▶ _Your task_
Retype the passage of the "Impasse" post below, beginning at the words "That conflation of" and stopping after "one of growth.".

▶ _Reading text_
══════════

Friday, September 26, 2008

Impasse

An irreconcilable rift exists in American society today. It's commonly seen as a clash between opposing value systems, though underneath there is also a fundamental difference in how each side perceives the very nature of reality. That much is common knowledge.

It's also no secret that conservative Christians are seen by much of the rest of the world (including other Christians) as exceedingly arrogant and prideful, with their claims to have the only correct answers to everything (or at least everything of importance). From their own vantage point, however, it would be arrogant for them to claim otherwise, since in their minds they are merely conveying the words and ideas of God himself.

That conflation of personal and divine perspective is hardly unique to conservative Christianity; every belief system has its fundamentalists who believe that what seems obvious to them must be the sole valid definition of reality. To an individual with a Stage Three faith, everything in life can (and must) be boiled down into black and white terms, and only someone trying to rationalize evil behavior would dare to claim that any other colors exist.

Attempting to dialogue with such individuals can be a frustrating endeavor, to say the least. It would be easy to write them off as narrow-minded and unreasonable, but the simple fact is that they cannot conceive of the complexities that Stage Four and Stage Five individuals have come to take for granted. There's no way to state that without sounding at least slightly condescending, but it is not an issue of superiority, merely one of growth.

══════════

▶ _Data for analysis_
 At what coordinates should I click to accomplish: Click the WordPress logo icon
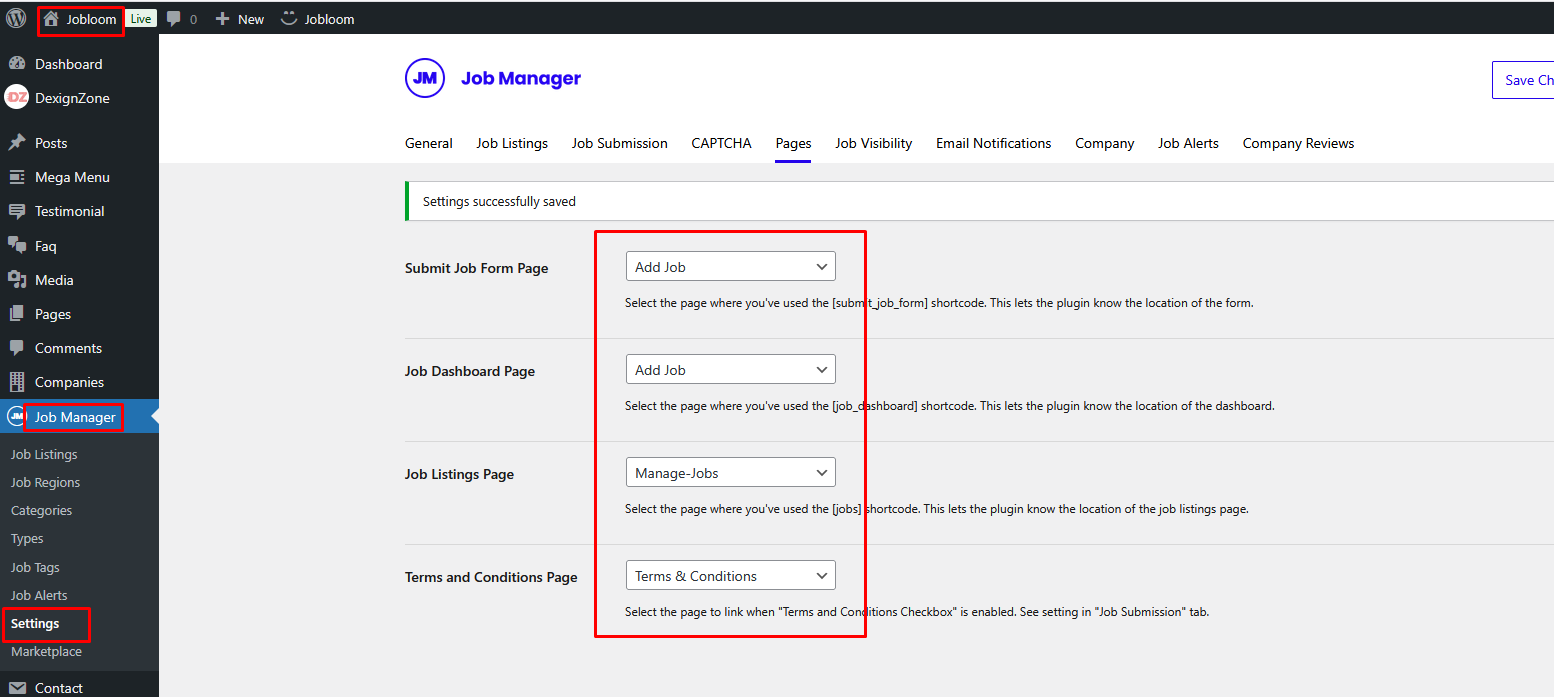click(x=16, y=18)
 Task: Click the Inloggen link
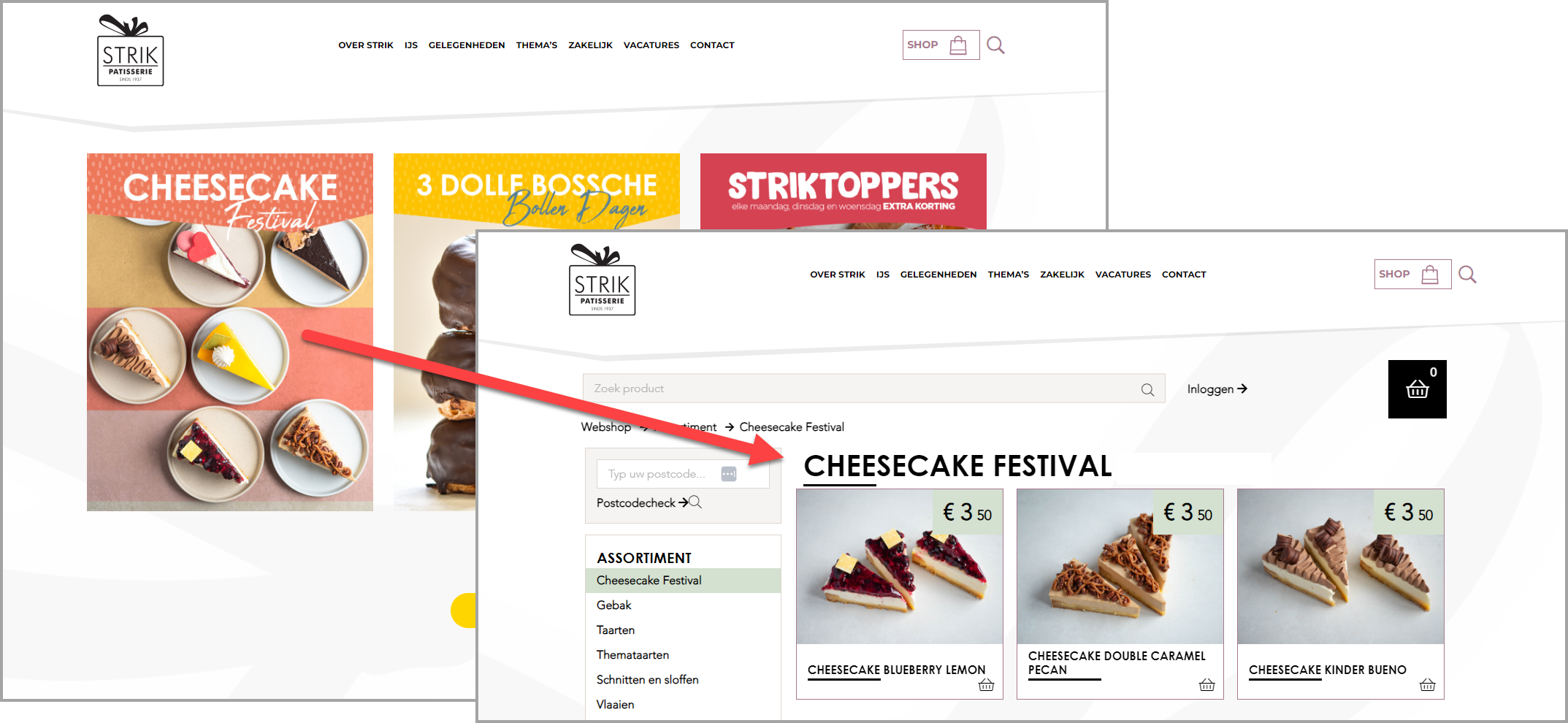click(1217, 389)
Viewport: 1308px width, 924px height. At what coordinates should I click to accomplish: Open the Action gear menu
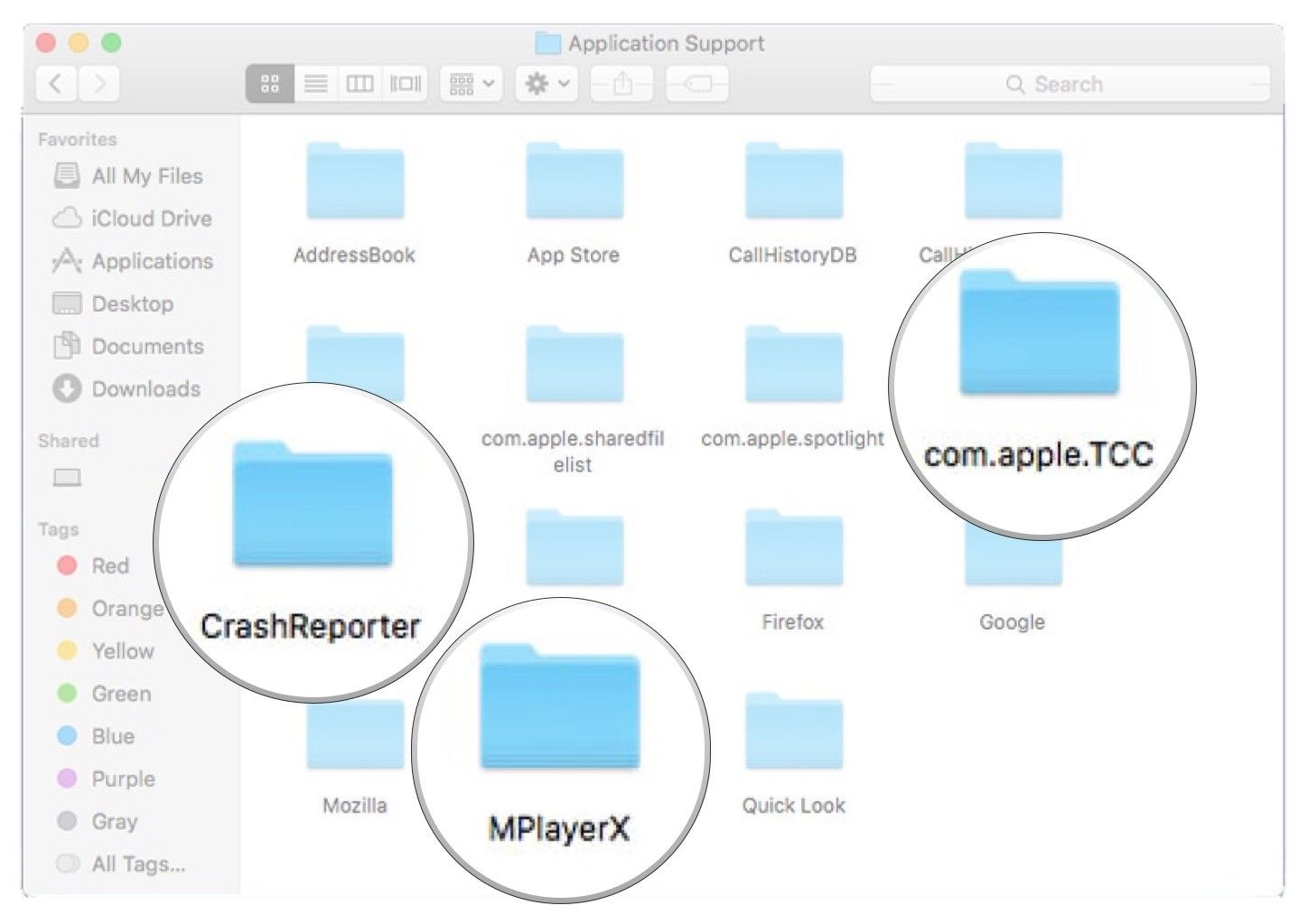coord(547,84)

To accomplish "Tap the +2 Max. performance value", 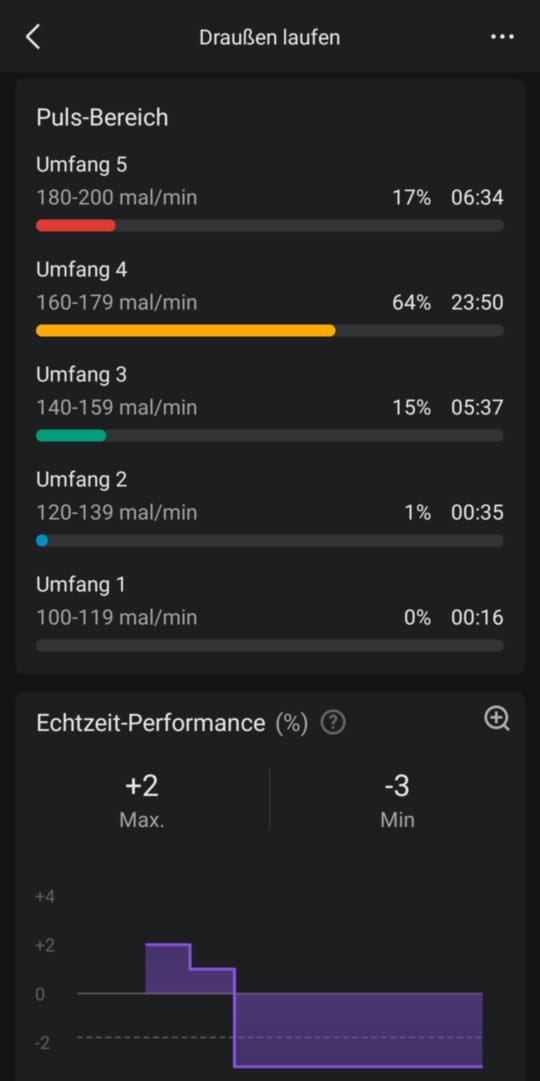I will point(142,798).
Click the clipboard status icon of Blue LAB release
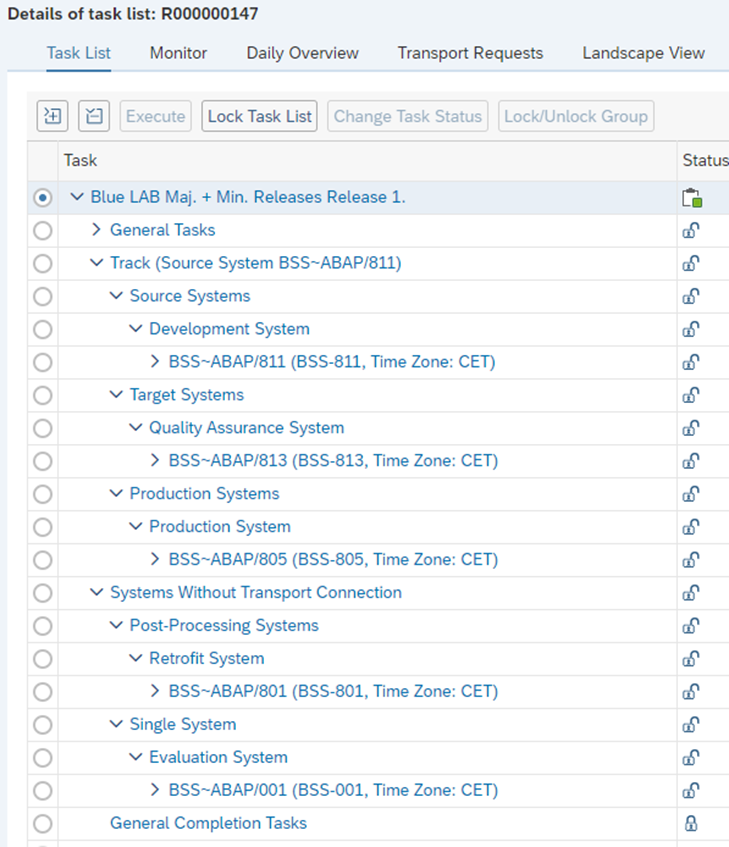 coord(692,197)
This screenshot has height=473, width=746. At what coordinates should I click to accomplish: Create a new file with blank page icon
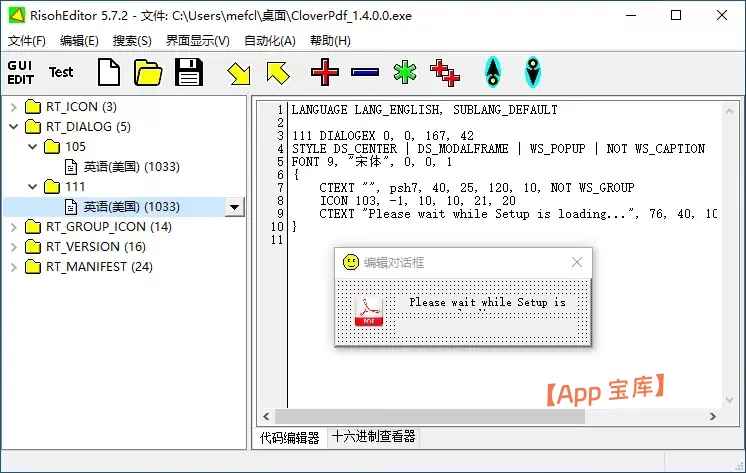[108, 72]
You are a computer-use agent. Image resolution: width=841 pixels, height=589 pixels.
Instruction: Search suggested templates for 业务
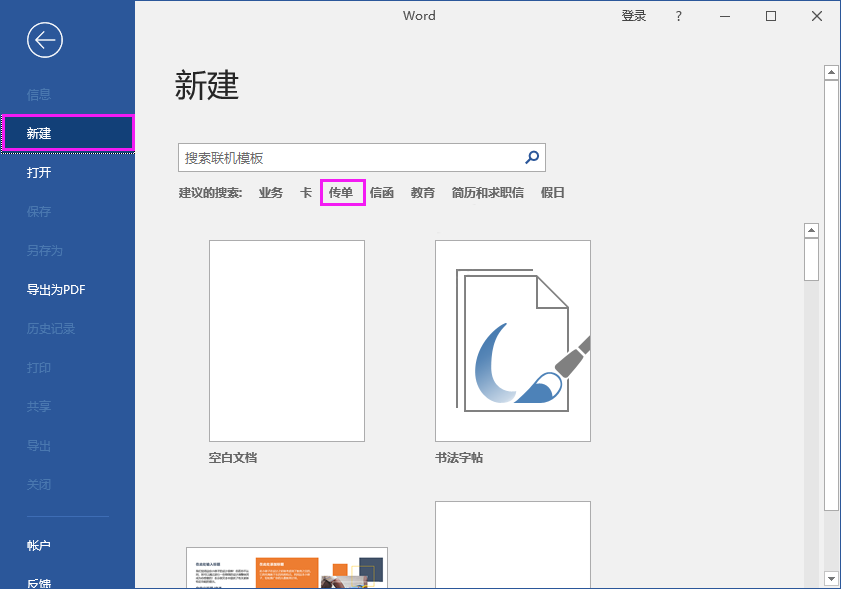tap(270, 192)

══════════

▶ _Task solution_
That conflation of personal and divine perspective is hardly unique to conservative Christianity; every belief system has its fundamentalists who believe that what seems obvious to them must be the sole valid definition of reality. To an individual with a Stage Three faith, everything in life can (and must) be boiled down into black and white terms, and only someone trying to rationalize evil behavior would dare to claim that any other colors exist.

Attempting to dialogue with such individuals can be a frustrating endeavor, to say the least. It would be easy to write them off as narrow-minded and unreasonable, but the simple fact is that they cannot conceive of the complexities that Stage Four and Stage Five individuals have come to take for granted. There's no way to state that without sounding at least slightly condescending, but it is not an issue of superiority, merely one of growth.